Saved data entries
▼
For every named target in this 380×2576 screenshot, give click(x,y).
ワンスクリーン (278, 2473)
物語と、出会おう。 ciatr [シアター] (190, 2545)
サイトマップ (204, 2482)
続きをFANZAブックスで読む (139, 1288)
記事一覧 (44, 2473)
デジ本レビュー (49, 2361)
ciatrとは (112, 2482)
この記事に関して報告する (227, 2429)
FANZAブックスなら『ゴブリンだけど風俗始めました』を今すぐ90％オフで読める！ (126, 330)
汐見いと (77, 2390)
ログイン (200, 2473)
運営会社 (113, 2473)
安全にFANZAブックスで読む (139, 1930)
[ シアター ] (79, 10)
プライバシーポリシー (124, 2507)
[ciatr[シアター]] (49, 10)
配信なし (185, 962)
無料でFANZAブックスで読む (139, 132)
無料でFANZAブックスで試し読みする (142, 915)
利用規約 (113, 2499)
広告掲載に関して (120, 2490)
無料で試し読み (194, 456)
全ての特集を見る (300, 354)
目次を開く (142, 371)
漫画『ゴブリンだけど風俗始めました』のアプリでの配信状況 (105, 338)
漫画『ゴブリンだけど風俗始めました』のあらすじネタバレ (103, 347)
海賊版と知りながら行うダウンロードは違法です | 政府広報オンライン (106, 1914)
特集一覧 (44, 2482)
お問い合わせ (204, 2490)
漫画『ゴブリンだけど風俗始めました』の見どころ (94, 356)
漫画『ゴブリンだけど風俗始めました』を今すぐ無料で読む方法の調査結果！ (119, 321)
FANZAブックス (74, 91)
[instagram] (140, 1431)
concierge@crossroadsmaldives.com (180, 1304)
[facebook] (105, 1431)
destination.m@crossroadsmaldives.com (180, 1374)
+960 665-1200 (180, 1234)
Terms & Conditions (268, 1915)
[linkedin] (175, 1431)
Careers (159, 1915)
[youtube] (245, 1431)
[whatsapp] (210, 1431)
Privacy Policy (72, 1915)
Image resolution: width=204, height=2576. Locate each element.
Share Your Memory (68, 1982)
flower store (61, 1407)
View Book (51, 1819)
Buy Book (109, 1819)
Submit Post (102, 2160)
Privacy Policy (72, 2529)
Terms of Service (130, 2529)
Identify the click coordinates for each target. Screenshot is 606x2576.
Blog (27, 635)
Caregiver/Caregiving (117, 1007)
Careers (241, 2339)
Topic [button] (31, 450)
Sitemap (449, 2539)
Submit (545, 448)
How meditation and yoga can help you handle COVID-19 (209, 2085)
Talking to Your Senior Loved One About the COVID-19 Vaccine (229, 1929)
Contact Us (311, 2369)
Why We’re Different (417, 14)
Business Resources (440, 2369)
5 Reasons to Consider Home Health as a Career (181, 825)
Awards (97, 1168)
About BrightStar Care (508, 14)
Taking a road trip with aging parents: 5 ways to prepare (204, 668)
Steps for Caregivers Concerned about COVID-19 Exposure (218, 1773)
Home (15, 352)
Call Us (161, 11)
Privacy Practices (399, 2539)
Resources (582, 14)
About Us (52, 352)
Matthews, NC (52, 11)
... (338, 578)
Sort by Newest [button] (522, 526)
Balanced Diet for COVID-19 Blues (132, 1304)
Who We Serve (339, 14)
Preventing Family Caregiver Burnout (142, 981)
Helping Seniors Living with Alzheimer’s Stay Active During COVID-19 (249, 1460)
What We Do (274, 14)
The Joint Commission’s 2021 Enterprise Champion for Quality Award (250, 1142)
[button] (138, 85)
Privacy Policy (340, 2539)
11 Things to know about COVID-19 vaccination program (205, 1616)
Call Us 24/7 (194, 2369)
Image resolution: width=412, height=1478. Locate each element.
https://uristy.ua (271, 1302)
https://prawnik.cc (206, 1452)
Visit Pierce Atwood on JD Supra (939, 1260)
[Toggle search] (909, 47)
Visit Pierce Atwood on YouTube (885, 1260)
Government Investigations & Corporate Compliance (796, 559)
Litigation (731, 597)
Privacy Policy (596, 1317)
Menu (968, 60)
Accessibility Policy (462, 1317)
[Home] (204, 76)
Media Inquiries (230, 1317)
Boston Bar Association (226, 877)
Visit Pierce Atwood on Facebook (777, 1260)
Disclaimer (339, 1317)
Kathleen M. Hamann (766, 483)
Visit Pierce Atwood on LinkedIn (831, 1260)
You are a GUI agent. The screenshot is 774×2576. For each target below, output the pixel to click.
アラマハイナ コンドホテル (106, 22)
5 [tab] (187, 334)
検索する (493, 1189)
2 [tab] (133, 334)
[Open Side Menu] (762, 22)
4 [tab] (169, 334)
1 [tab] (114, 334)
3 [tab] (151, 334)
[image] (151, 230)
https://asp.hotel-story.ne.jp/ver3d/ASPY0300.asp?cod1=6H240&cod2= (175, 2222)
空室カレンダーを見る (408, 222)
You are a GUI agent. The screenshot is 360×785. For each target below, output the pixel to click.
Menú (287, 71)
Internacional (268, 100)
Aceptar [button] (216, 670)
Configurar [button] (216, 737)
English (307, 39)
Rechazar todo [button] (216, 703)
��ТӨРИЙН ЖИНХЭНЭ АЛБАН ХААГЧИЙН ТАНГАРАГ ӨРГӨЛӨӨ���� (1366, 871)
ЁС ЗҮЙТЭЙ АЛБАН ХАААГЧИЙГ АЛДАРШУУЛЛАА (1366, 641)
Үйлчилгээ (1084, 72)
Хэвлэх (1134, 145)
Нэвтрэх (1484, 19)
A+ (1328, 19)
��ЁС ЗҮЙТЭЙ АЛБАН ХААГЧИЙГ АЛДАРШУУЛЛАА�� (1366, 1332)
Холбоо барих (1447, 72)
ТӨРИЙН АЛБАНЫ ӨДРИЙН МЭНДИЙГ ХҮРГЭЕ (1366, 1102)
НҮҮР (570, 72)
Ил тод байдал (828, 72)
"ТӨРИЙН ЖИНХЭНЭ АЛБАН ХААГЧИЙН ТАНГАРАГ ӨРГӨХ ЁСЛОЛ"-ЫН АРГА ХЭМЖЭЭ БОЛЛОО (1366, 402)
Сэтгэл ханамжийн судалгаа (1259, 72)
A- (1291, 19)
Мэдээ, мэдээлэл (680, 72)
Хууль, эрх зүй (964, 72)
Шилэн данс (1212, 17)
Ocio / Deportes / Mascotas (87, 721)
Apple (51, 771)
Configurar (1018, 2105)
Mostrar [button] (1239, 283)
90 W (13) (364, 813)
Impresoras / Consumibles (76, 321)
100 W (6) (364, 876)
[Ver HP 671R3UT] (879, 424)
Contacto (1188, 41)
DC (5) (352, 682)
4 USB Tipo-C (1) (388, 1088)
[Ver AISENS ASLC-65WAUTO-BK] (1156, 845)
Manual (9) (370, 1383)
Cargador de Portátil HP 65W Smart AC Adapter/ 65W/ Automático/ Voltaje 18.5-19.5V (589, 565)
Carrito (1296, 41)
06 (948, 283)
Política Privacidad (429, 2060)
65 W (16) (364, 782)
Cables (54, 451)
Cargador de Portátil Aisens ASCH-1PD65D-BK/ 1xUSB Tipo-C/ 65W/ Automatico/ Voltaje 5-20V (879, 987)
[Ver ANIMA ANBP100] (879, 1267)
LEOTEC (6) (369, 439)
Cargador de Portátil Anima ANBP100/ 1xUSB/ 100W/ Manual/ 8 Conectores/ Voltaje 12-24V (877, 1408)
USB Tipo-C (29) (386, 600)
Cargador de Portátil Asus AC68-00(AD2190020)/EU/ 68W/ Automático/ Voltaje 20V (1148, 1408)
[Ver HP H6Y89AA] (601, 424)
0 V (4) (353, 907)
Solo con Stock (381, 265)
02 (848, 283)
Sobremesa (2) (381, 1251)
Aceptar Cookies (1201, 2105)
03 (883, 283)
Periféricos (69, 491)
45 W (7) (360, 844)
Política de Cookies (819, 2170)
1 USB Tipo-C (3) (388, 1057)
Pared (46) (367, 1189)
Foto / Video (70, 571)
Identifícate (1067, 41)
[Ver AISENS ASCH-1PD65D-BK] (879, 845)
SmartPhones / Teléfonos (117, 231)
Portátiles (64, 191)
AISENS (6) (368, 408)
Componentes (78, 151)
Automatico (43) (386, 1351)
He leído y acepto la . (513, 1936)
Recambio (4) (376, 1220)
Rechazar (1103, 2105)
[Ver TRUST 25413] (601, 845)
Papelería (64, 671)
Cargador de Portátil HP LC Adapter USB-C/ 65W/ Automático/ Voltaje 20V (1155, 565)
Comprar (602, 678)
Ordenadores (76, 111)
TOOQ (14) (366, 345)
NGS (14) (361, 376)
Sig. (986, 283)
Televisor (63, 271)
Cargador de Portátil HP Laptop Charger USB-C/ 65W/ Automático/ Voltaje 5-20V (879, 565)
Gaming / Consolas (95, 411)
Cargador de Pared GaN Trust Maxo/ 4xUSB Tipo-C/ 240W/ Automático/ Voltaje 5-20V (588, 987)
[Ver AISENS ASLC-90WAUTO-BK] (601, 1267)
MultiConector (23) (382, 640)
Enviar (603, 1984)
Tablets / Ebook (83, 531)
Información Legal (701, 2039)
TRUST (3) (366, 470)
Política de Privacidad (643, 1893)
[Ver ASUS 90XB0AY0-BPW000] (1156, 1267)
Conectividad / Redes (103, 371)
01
▲
When the line with "Media Inquiries (230, 1317)" is reached in the data above, begin copying, and stop after the line with "A+ (1328, 19)"; copy each line exactly, both ends included.

Expected answer:
Media Inquiries (230, 1317)
Boston Bar Association (226, 877)
Visit Pierce Atwood on Facebook (777, 1260)
Disclaimer (339, 1317)
Kathleen M. Hamann (766, 483)
Visit Pierce Atwood on LinkedIn (831, 1260)
You are a GUI agent. The screenshot is 774×2576. For each target below, output the pixel to click.
アラマハイナ コンドホテル (106, 22)
5 [tab] (187, 334)
検索する (493, 1189)
2 [tab] (133, 334)
[Open Side Menu] (762, 22)
4 [tab] (169, 334)
1 [tab] (114, 334)
3 [tab] (151, 334)
[image] (151, 230)
https://asp.hotel-story.ne.jp/ver3d/ASPY0300.asp?cod1=6H240&cod2= (175, 2222)
空室カレンダーを見る (408, 222)
You are a GUI agent. The screenshot is 360×785. For each target below, output the pixel to click.
Menú (287, 71)
Internacional (268, 100)
Aceptar [button] (216, 670)
Configurar [button] (216, 737)
English (307, 39)
Rechazar todo [button] (216, 703)
��ТӨРИЙН ЖИНХЭНЭ АЛБАН ХААГЧИЙН ТАНГАРАГ ӨРГӨЛӨӨ���� (1366, 871)
ЁС ЗҮЙТЭЙ АЛБАН ХАААГЧИЙГ АЛДАРШУУЛЛАА (1366, 641)
Үйлчилгээ (1084, 72)
Хэвлэх (1134, 145)
Нэвтрэх (1484, 19)
A+ (1328, 19)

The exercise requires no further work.